Qasr Al Hosn Competition

Courtesy of John McAslan + Partners

Courtesy of John McAslan + Partners

Abu Dhabi | 2015 | Competition entry

Located in the centre of Abu Dhabi, this 16ha site encompasses some of the country’s most significant heritage buildings: most notably the Qasr Al Hosn Fort, an early example of Emirati Culture. Working as the lead masterplanner, our proposals for a significant new public space create an inviting and engaging place that embodies the qualities of Emirati culture; specifically, the relationship between inland oases and the shoreline of the Gulf. 

In our design, the garden is placed above a terraced theatre bowl that uses the Qasr Al Hosn Fort as its backdrop. The bowl wraps its form around a dry rocky wadi bed that makes reference to the gravel landscapes found close to the Hajar Mountains. The wadi leads into a sculpted landform that provides the park with its largest event space. Its soft sandy form evokes both the landscapes of the desert and the Gulf’s shoreline. 

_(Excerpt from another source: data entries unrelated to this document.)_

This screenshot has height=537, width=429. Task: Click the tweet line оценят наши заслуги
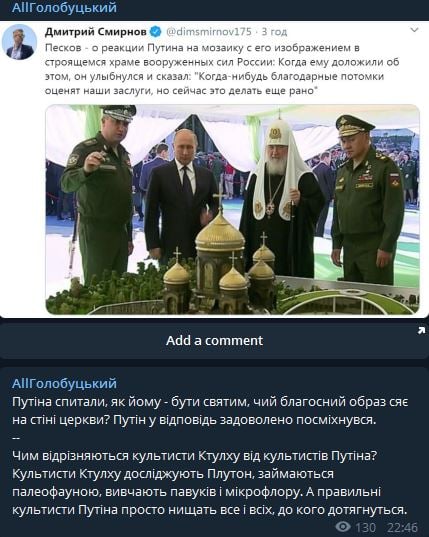tap(179, 91)
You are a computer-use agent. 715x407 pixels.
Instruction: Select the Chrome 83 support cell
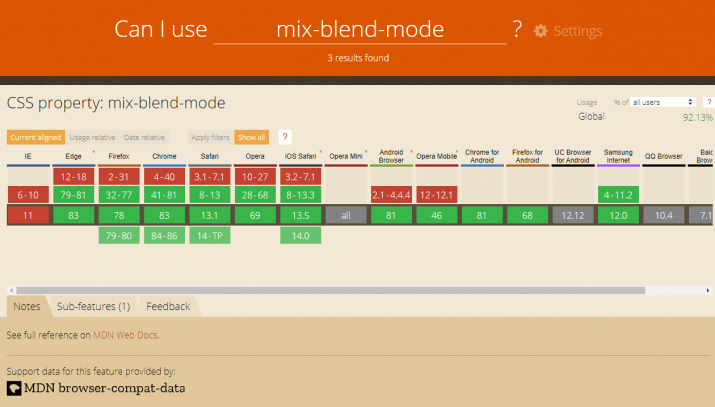click(165, 215)
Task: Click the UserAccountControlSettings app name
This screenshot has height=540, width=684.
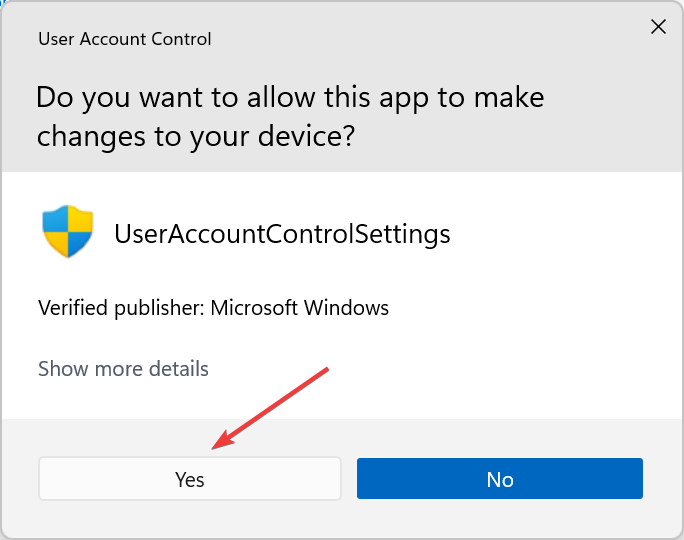Action: point(282,234)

Adjacent to the central avenue are spaces which replace the Al Nahyan Mosqure. Above the Souq, a ‘Quran Garden’ is proposed as a paradise garden with educational references to the trees and plants mentioned in the Quran. Referring to early aerial photographs of Qasr al Hosn, the settlement developed as a series of individual fenced smallholdings gathered around the fort. The landscape adjacent to the Souq and Shoreline Quay references this and takes the form of a series of loosely aligned rectangular rooms embedded into the landscape. Their simple shape and orientation appears as an archaeological excavation derived from the origins of the city. 

The shade offered by trees and majlis canopies provide outdoor ‘living rooms’ in which friends and family groups can meet, picnic and socialise. Their form can be seen to sit on top of the desert landscape as carpets laid out as a sign of welcome and hospitality. During festivals the rooms can offer stages on which a wide variety of smaller scale cultural activities can take place. 

Altogether, our landscape proposals envisage using the memory of the site as a framework in which to plan cultural activities and interactive learn and play zones for children and families.